Pleas’ order denying his petition for a Domestic Violence Civil Protection Order (“CPO”)

on behalf of his son, L.R. (D.O.B. 4/08/12), against Appellee, Derek Thomson, L.R.’s

stepfather.

{¶2} In his sole assignment of error, Appellant contends that the court improperly

considered hearsay evidence in its judgment entry denying his petition for a CPO.

Specifically, Appellant challenges the admissibility of an email report prepared by Kirstie Clapper, the family assessment specialist for the Portage County Department of Job and

Family Services (“JFS”).

{¶3} After a review of the record and applicable law, we find Appellant’s

assignment of error to be without merit. The court did consider inadmissible hearsay

evidence when it improperly included Ms. Clapper’s report in the judgment entry denying

Appellant’s petition and there is no hearsay exception that applies. However, the error

was harmless because there was other evidence considered that justified denying the

petition. For the following reasons, we affirm the judgment of the Portage County Court

of Common Pleas, Domestic Relations Division.
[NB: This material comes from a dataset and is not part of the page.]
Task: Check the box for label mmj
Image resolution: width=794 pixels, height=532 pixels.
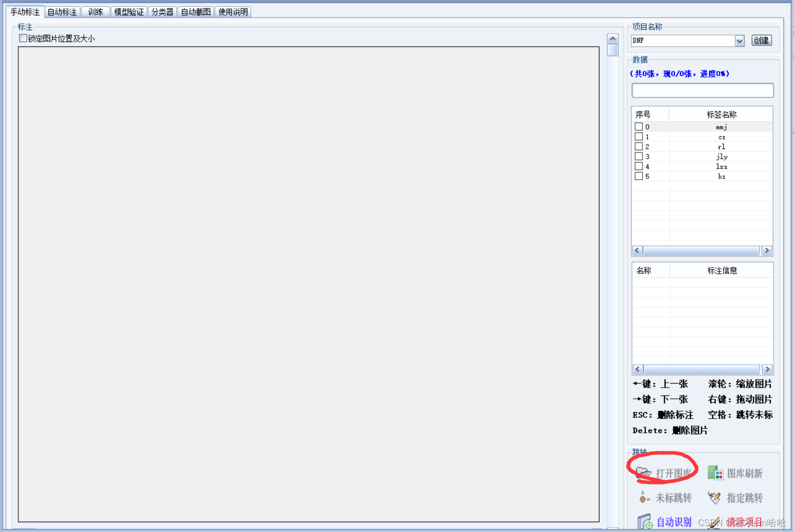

{¶4} It is undisputed that in March 2020, an incident occurred at Appellee’s home

involving L.R., where Appellee resides with L.R.’s mother, Bethany Thomson. The

incident occurred prior to L.R. attending a wresting banquet at school when Appellee and

L.R. were in the garage.

{¶5} Later that week, L.R. was staying with his father, Appellant, for scheduled

parenting time. L.R. had finished taking a shower when he walked downstairs without a

shirt on. Appellant noticed an L-shaped abrasion and bruising on L.R.’s left arm.

{¶6} After noticing the bruise, Appellant drove L.R. to the hospital where L.R.

was examined by Nurse Malley. Appellant told Nurse Malley that Appellee had thrown

L.R. down the steps at Appellee’s home. Nurse Malley testified that L.R. reported the

same occurrence of events when Appellant was in the room with him. Yet, when Nurse

Malley was alone with L.R. and asked him if his statements were “rehearsed” or “off-the-

cuff,” he did not respond. As a mandatory reporter of abuse, Nurse Malley made a

differential diagnosis of abuse and contacted Cuyahoga County JFS, Portage County

Case No. 2021-P-0095 Children Services, and the Parma Heights Police Department. Nurse Malley spoke briefly

with the police, and continued examining L.R. She determined through x-rays that L.R.

had no prior fractures, but was unable to form an objective opinion as to what caused the

current injury or whether L.R. had been abused in this instance.

{¶7} Following the examination, Appellant and L.R. spoke with police regarding

the incident and the police began an investigation.

{¶8} On March 19, 2020, Appellant and L.R. returned to the hospital for a re-

evaluation, which was conducted by Dr. Popa. Through reading her medical notes, Dr.

Popa testified that Appellant told her that Appellee had tried to choke L.R. in the past.

L.R. told Dr. Popa that when he told his father, “dad reached to his attorney and said

without any marks cannot [sic] do anything about it.” Dr. Popa also testified that because

of the current abuse allegations, she was required to bill the incident as “child physical

abuse…confirmed.” However, Dr. Popa testified that she did not make a final

determination of child abuse, but that she billed the incident as child abuse because “this

is a billing code; it’s how the medical software works.”

{¶9} Also, on March 19, 2020, the family assessment specialist, Ms. Clapper,

began her investigation in the matter. Ms. Clapper testified that she spoke to Appellant,

Appellee, Mrs. Thomson, L.R., and L.R.’s sister regarding the allegations and the incident.

She also testified that she conducted a home visit during her investigation. Ms. Clapper

found no signs of child abuse and made a final determination that L.R.’s injuries were

accidental. On March 24, 2020, she emailed a report of her findings to the Portage

County Sheriff’s Office in furtherance of the police investigation. As a result, the police

ended their investigation, filed no charges against Appellee, and found no abuse.

Case No. 2021-P-0095 {¶10} Ms. Clapper’s report to the police described statements that L.R. had made

to her including that: 1) L.R. believed the incident was an accident; 2) he was giving his

mom and Appellee a hard time that day; 3) Appellee’s knee must have hit him when they

were walking down the stairs, causing him to slip, fall, and cause the injury; 4) when he

slipped, his arm hit the wood railing on the staircase, which caused the L-shaped

abrasion; and 5) he had told Appellant that the incident was an accident. It also stated

that Ms. Clapper had been to the house and determined that the wood railing on the

staircase was consistent with L.R.’s bruise.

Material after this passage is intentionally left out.